The defenders of the NSA during this controversial time like to point out that they aren’t watching you, per se, but rather they’re just looking for patterns in the massive swaths of data collected. The problem is that claim is simply not true, as evidenced by the 2008 report detailing how NSA officials were listening in on American soldiers during their most intimate moments.

A former Navy Arab linguist David Faulk, who worked at the NSA center in Georgia, told ABC about the NSA eavesdropping and even mocking U.S. citizens overseas:

Faulk says he and others in his section of the NSA facility at Fort Gordon routinely shared salacious or tantalizing phone calls that had been intercepted, alerting office mates to certain time codes of “cuts” that were available on each operator’s computer.

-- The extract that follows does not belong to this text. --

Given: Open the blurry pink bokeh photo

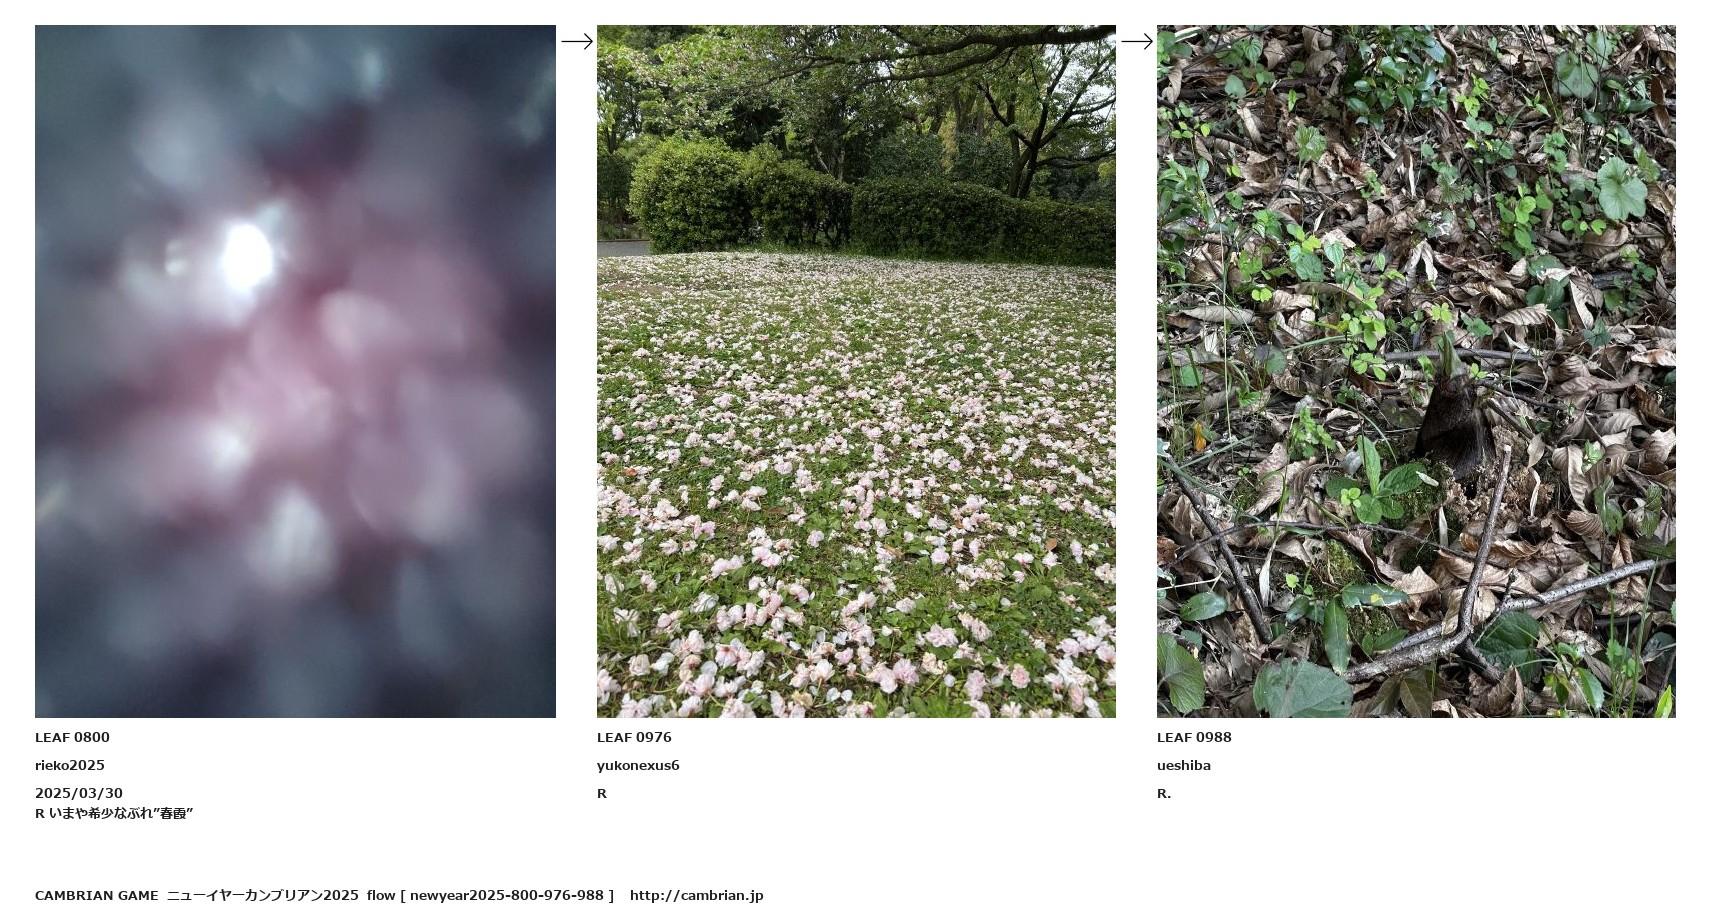Looking at the screenshot, I should pos(295,371).
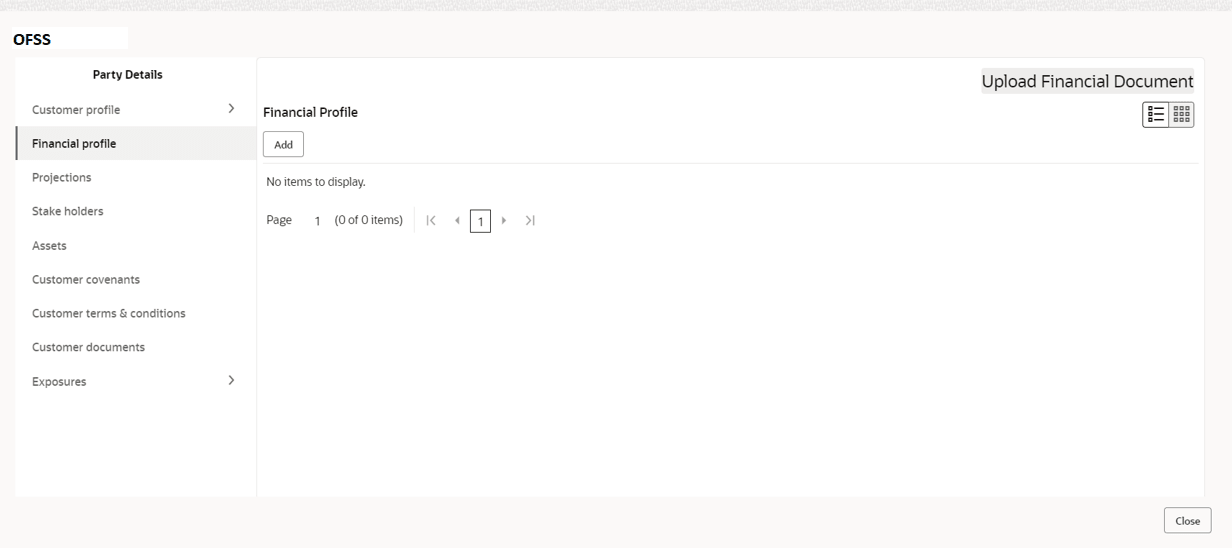
Task: Expand Customer profile chevron
Action: (231, 108)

“Hey, check this out,” Faulk says he would be told, “there’s good phone sex or there’s some pillow talk, pull up this call, it’s really funny, go check it out. It would be some colonel making pillow talk and we would say, ‘Wow, this was crazy’,” Faulk told ABC News.

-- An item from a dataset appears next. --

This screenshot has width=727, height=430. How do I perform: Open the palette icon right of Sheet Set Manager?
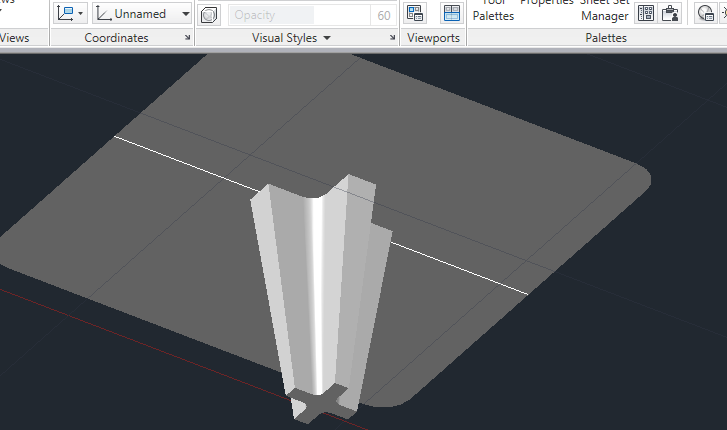point(646,14)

Faulk said he joined in to listen, and talk about it during breaks in Back Hall’s “smoke pit,” but ended up feeling badly about his actions.

“That’s in 2008.  Where was the outrage?  I don’t even remember the story,” Glenn said. “This… affects… you.  You don’t have to be doing something wrong.  Collect enough information and I’ll find something wrong.  Create enough regulation and I can trap you six ways to Sunday.”